J'y reviendrai dans ma présentation sur les administrations publiques, fin juin, ainsi que dans le rapport que nous publions fin octobre sur les finances des collectivités territoriales. Leurs dépenses augmentent davantage que celles de l'État, même si le rythme de cette progression baisse, tout comme ralentit la progression des dépenses de l'État. Nous ne constatons pas de maîtrise réelle des dépenses, mais nous convenons d'un mieux par rapport au début des années 2000, et même par rapport à l'ensemble de cette décennie, puisque les dépenses ne progressent plus aujourd'hui qu'au rythme de 0,9 % par an. Si c'est mieux qu'avant, nous avons encore des marges de progression, compte tenu des marges d'efficacité et d'efficience que nous nous efforçons de faire apparaître.
C'est pourquoi nous vous invitons à entrer, comme rapporteurs spéciaux, dans le détail de l'exécution des dépenses par mission. Pour cela, il faut prendre en compte le plafond d'emplois et les crédits votés par vous. Il est rare que les crédits votés par vous permettent de financer les missions à hauteur de ce plafond d'emplois, comme cela s'observe sur la mission Justice ou sur la mission Défense. Malgré les créations d'emplois annoncées, l'on s'y trouve encore sous le plafond d'emplois. De temps en temps, les crédits supplémentaires sont votés alors que les crédits initiaux n'ont pas encore été consommés… Cela montre que le travail sur l'exécution budgétaire est un travail essentiel. Seule la France fonctionne ainsi, à partir de la loi de finances initiale et des annonces ultérieures, alors que les autres pays s'appuient sur la comptabilité d'exécution.
Certes, l'État réalise des efforts, mais pas à la hauteur qu'il le dit et certainement pas à la hauteur des objectifs affichés dans les programmes de stabilité. À cet égard, je signale que nous avons toujours pratiqué le retraitement sur le plan budgétaire pour éviter que des événements exceptionnels ne faussent les comparaisons. Nous raisonnons aussi en comptabilité nationale, même si la comptabilité budgétaire importe aussi, car il est toujours utile de mesurer les écarts avec la loi de finances initiale.
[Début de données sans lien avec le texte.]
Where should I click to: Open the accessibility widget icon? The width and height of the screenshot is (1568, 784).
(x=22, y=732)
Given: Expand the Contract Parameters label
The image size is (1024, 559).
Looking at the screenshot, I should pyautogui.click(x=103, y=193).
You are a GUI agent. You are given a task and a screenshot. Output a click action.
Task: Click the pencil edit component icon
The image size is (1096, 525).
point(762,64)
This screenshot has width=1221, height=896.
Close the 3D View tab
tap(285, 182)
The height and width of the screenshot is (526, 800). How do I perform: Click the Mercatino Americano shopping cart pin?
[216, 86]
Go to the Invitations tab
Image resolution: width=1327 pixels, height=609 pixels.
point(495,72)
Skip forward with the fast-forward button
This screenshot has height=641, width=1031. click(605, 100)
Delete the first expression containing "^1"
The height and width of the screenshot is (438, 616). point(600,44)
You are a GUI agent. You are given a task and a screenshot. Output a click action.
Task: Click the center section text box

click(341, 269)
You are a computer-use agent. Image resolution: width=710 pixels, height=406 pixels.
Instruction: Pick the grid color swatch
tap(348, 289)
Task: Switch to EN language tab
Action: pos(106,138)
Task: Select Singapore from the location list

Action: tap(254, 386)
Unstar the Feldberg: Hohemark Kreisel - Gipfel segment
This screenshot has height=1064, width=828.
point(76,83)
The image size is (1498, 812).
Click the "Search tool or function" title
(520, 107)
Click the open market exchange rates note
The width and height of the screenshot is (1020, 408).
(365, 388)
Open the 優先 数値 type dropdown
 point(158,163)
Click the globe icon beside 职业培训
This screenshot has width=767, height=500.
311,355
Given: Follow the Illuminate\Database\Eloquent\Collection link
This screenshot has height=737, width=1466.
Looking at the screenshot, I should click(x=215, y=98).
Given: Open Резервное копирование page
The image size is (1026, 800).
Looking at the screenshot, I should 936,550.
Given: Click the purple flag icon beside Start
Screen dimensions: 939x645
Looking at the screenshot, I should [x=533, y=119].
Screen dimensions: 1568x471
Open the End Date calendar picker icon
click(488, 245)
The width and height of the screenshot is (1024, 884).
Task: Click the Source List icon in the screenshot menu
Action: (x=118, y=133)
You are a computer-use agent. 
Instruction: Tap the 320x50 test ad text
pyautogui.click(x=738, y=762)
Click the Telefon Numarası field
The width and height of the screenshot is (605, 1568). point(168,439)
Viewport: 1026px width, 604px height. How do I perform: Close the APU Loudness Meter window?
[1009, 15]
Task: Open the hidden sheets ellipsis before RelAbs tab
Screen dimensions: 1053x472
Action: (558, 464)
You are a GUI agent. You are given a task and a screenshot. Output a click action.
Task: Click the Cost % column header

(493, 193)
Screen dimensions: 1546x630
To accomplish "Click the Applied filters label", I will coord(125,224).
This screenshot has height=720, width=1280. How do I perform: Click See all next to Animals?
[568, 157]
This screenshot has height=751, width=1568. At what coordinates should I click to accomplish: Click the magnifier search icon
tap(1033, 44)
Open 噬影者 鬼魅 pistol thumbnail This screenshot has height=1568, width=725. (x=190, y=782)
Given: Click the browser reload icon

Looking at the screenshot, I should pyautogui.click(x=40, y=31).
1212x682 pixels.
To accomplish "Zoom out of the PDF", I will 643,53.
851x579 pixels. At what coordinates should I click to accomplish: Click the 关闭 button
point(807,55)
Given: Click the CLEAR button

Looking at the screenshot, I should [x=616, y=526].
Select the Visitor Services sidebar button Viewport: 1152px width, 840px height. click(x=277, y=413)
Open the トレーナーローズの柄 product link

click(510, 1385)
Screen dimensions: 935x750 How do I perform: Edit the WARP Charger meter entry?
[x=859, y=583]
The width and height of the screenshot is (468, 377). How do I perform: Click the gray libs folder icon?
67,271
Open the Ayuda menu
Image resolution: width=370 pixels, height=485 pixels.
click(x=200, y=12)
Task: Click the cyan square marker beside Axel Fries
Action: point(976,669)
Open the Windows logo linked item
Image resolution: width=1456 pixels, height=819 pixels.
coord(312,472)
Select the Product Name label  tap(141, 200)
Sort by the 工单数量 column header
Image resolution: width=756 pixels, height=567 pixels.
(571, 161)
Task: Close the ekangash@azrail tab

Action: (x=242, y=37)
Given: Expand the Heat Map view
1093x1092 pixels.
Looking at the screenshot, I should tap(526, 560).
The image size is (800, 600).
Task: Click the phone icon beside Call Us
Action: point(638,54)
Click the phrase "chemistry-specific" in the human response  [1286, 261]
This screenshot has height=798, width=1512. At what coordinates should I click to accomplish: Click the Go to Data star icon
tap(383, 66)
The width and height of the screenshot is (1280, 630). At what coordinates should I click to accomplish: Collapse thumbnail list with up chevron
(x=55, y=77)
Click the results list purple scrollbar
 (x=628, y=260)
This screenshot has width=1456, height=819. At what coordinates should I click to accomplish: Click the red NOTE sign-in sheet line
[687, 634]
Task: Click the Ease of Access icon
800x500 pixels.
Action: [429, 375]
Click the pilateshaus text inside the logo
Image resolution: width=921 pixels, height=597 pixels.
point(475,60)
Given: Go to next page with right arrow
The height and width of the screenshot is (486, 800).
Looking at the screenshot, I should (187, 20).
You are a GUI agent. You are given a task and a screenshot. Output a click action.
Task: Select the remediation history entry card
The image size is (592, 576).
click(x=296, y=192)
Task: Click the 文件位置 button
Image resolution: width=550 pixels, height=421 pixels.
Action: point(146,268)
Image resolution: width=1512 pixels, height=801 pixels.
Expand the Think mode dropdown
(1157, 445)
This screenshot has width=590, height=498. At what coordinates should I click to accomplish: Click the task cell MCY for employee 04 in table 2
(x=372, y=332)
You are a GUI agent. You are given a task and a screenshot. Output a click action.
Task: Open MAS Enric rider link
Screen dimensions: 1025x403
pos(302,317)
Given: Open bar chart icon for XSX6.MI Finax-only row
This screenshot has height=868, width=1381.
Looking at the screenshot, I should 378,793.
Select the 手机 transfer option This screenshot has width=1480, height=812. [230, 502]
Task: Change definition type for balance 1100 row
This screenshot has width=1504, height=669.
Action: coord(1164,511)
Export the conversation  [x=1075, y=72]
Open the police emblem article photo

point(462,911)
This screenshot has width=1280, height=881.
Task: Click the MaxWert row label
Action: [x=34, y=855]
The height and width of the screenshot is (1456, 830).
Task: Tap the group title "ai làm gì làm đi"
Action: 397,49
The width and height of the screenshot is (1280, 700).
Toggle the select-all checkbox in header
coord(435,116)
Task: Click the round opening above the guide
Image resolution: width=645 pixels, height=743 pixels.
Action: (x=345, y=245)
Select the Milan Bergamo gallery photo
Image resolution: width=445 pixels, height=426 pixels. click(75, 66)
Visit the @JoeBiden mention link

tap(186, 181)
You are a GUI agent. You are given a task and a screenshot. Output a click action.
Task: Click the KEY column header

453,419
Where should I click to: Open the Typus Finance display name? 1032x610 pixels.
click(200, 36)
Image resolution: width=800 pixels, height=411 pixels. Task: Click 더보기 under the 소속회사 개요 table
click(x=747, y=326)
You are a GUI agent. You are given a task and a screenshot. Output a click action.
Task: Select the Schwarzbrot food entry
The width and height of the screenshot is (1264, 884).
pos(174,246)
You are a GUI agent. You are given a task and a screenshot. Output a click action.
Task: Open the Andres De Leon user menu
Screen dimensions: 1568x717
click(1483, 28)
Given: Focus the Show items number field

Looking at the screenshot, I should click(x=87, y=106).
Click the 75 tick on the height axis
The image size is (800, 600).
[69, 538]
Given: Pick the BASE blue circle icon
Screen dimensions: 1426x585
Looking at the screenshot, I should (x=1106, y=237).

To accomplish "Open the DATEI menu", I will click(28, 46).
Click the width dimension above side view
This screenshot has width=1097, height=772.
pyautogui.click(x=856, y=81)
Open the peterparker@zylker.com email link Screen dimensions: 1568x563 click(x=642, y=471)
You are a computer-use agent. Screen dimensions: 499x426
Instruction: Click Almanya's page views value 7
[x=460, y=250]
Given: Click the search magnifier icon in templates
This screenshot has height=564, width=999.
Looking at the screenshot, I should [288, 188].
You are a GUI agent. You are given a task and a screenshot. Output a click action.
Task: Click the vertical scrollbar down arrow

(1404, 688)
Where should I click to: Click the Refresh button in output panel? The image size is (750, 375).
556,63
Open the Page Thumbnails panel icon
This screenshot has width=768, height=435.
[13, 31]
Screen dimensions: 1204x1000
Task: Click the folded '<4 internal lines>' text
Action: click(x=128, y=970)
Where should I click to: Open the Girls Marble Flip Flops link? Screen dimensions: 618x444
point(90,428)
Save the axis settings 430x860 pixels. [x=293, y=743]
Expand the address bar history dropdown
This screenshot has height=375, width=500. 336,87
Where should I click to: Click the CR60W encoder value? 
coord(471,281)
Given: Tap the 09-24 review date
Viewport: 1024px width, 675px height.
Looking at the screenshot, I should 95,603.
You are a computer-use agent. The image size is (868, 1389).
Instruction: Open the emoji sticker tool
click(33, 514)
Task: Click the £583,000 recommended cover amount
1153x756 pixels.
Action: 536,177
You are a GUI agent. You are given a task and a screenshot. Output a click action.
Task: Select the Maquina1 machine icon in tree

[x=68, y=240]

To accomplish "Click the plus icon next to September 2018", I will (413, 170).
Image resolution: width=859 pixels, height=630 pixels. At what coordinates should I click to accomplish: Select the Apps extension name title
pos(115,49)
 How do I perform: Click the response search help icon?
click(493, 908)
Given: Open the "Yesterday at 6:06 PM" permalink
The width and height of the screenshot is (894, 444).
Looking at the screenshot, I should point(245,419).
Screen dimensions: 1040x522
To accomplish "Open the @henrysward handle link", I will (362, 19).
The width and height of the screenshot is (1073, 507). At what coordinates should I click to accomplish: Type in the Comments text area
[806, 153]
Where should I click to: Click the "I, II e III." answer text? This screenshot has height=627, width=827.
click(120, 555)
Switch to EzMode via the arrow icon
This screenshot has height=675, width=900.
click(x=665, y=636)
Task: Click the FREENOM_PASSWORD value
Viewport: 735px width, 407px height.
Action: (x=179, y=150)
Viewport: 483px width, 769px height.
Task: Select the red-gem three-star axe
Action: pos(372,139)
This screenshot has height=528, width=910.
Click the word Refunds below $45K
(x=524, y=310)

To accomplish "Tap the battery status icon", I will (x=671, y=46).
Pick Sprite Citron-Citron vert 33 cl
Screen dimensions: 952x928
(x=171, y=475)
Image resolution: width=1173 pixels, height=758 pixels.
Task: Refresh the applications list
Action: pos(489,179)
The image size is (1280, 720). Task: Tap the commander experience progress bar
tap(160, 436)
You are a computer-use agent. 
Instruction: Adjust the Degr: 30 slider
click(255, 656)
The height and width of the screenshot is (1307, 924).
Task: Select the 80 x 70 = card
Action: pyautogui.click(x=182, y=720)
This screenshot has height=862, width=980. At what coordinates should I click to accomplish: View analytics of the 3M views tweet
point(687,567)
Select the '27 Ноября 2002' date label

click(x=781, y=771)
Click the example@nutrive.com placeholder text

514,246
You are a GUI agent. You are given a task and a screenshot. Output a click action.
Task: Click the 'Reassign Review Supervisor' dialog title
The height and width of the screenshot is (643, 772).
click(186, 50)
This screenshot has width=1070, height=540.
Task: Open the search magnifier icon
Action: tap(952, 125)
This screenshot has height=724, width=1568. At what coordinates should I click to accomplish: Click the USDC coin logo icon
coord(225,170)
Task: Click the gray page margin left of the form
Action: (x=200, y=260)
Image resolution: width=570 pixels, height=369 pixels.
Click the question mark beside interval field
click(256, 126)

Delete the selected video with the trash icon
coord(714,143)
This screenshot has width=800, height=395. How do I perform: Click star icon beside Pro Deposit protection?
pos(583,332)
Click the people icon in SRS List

J'en viens à la question des normes de dépense. J'ai entendu que la Cour conteste ou dénonce… Non, elle se borne à constater des écarts. Et nous pouvons voir une réduction du budget qui est moins importante que ce qui avait été annoncé, comme le confirme la comptabilité nationale. De même, nous produisons aussi des travaux sur l'insuffisance des contrôles, qui portent sur la fraude aux cotisations sociales et aux prestations sociales ou sur la fraude fiscale.
Je mettrai finalement en garde contre le raisonnement qui consiste à dire qu'une croissance accrue pourrait apporter prochainement plus d'inflation et une hausse des recettes. Nous pouvons tout aussi bien rester longtemps sur une croissance molle, tandis que les taux d'intérêt remonteraient et avec eux la charge de la dette. Vous connaissez la sensibilité de la France sur ce point. Dans le même temps, d'autres pays avancent, progressent et respectent leurs engagements.